The P[8]G9 strain 02TW498 with RNA pattern c was closely related to a Hungarian strain, BP785/00 from 2000, in both the VP7 and VP4 genes; however, it was similar to local G3 strain 99TW1832 in both the VP2 and VP3 genes. The possibility of 02TW498 derived from reassortment needs further comparison with BP785/00 in more genes. Only one P[4]G9 strain (02TW569) was recovered in this study. P[4]G9 strains have also been reported in Thailand, Ghana, Brazil, and Australia (1, 2, 20, 41). The rotavirus with the combination of short electropherotype and subgroup II usually reflects a strain resulting from genetic reassortment (32). The result that 02TW569 was closely related to local P[4]G2 strains in the VP4, VP2, and VP3 genes also implied that the strain had possibly evolved by genetic reassortment.

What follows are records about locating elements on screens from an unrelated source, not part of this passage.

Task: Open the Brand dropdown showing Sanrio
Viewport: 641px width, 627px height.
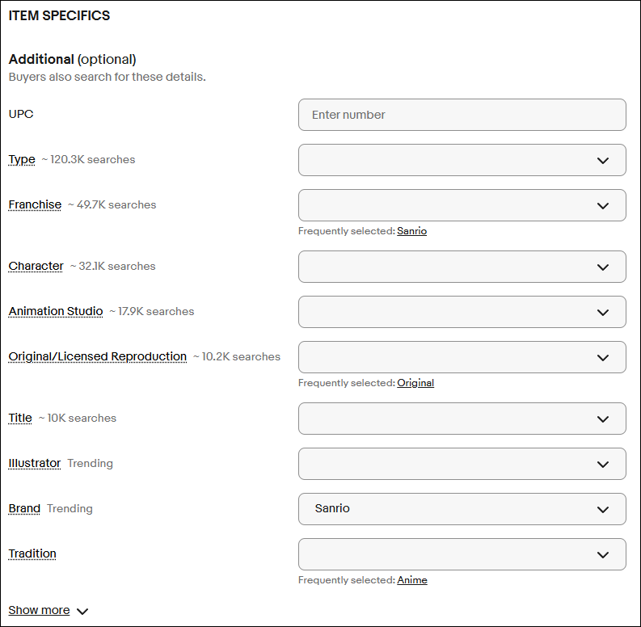Action: (462, 509)
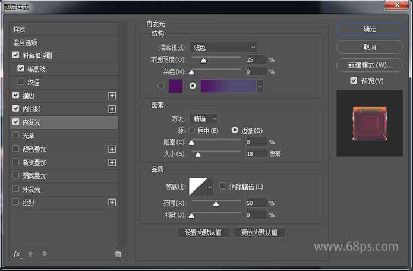The width and height of the screenshot is (413, 271).
Task: Click the trash icon to delete effect
Action: pos(118,254)
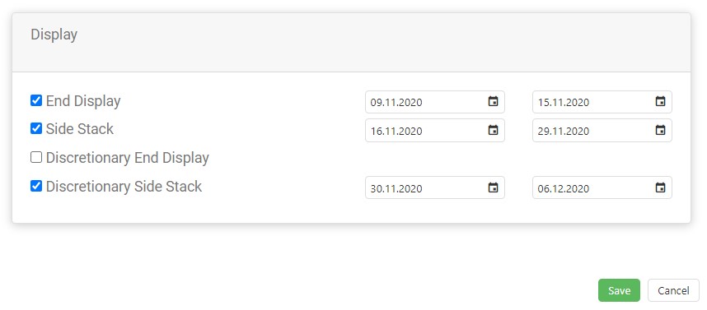This screenshot has width=707, height=310.
Task: Click the 09.11.2020 date field text
Action: coord(396,102)
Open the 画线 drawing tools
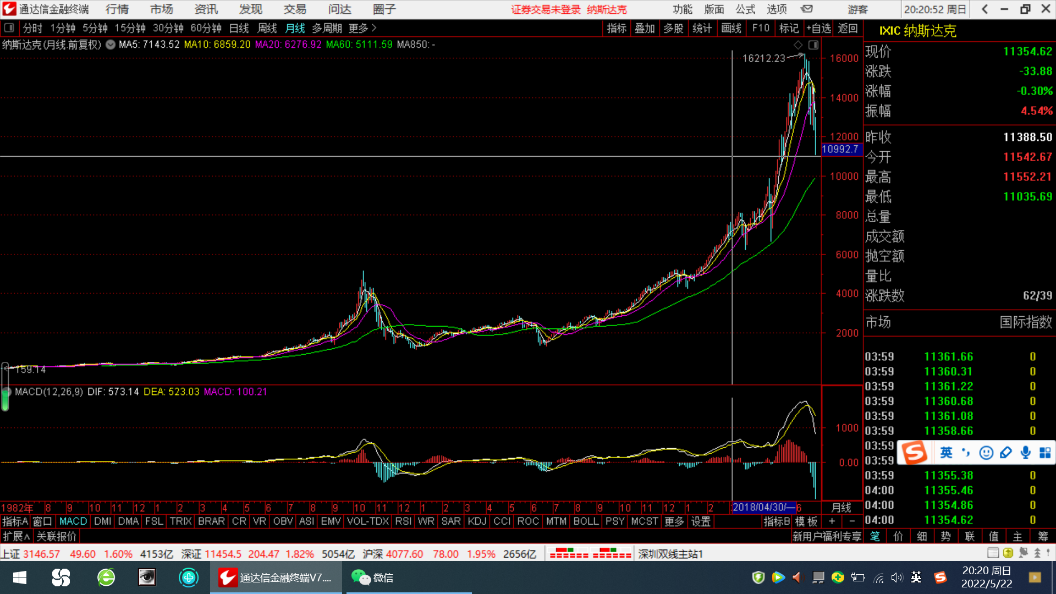 (x=731, y=28)
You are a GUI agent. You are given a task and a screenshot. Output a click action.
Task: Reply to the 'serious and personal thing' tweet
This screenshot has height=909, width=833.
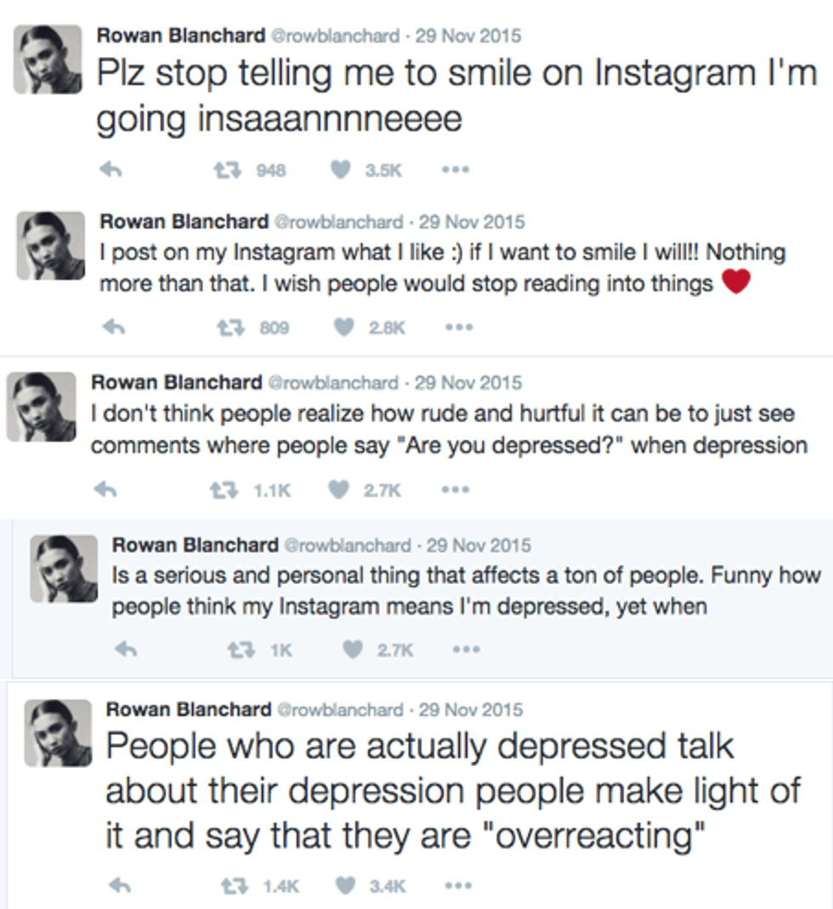pyautogui.click(x=125, y=650)
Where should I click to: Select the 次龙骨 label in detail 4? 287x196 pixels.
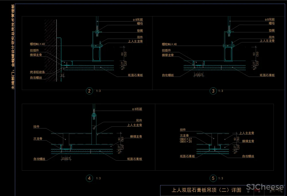coord(38,139)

The partial VP3 gene of P[8]G9 strain 01TW591 varied somewhat from that of the other Taiwanese P[8]G9 strains. The variations might be derived from reassortment between different strains or accumulation of point mutations through time. The virus strains showed measurable diversity in different genes, which might imply that G9 rotaviruses had been in the community for some time before being detected. The 95H115 strain isolated from neighboring Japan in 1995, 5 years before the detection of G9 rotavirus in Taiwan, was closely related to Taiwanese G9 strains in both the VP7 and VP4 genes. In comparison, the United Kingdom strain 480-97 from 1997 was closely related to the major Taiwanese G9 strains in the VP4 gene, but less closely related in the VP7 gene. Therefore, 95H115 appeared to be the possible parental strain of some of the 11 genes. In addition to 95H115, 480-97, and a Hungarian strain, BP785/00, it would be interesting to find other possible parental G9 rotaviruses. The G9 strains, Thailand strain CMH328 and Australian strain MG9-06, detected in 2000 to 2001, Brazilian strain R160 from 1997, United States strain 1205 from 1996 to 1997, and Malawi strain MW69 from 1997, were closely related to Taiwanese strains in the VP7 gene. The relationships with Taiwanese G9 strains were intriguing and need further clarification, but unfortunately, no VP4, VP2, or VP3 gene sequences were available in GenBank for comparison.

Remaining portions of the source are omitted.